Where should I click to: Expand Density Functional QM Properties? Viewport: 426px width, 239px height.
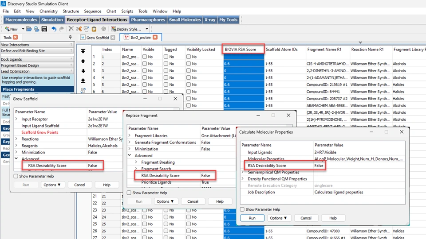coord(243,179)
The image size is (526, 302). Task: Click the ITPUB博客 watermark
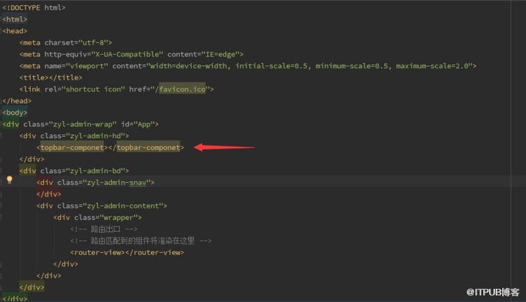tap(492, 292)
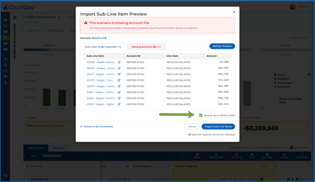The height and width of the screenshot is (182, 315).
Task: Click the chat bubble icon in left sidebar
Action: click(x=6, y=77)
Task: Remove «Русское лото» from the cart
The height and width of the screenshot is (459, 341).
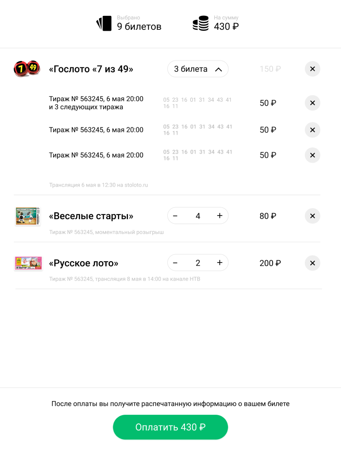Action: pos(312,263)
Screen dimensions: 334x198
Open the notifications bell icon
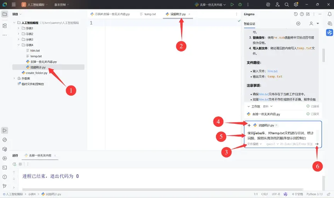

————————

--- Assignment ---
Set down exactly, with no additions, each line from the line that includes "The height and width of the screenshot is (459, 341)." to the final line of the entries above; leave pictures out.

--- Task solution ---
The height and width of the screenshot is (459, 341).
Action: pos(312,263)
Screen dimensions: 334x198
Open the notifications bell icon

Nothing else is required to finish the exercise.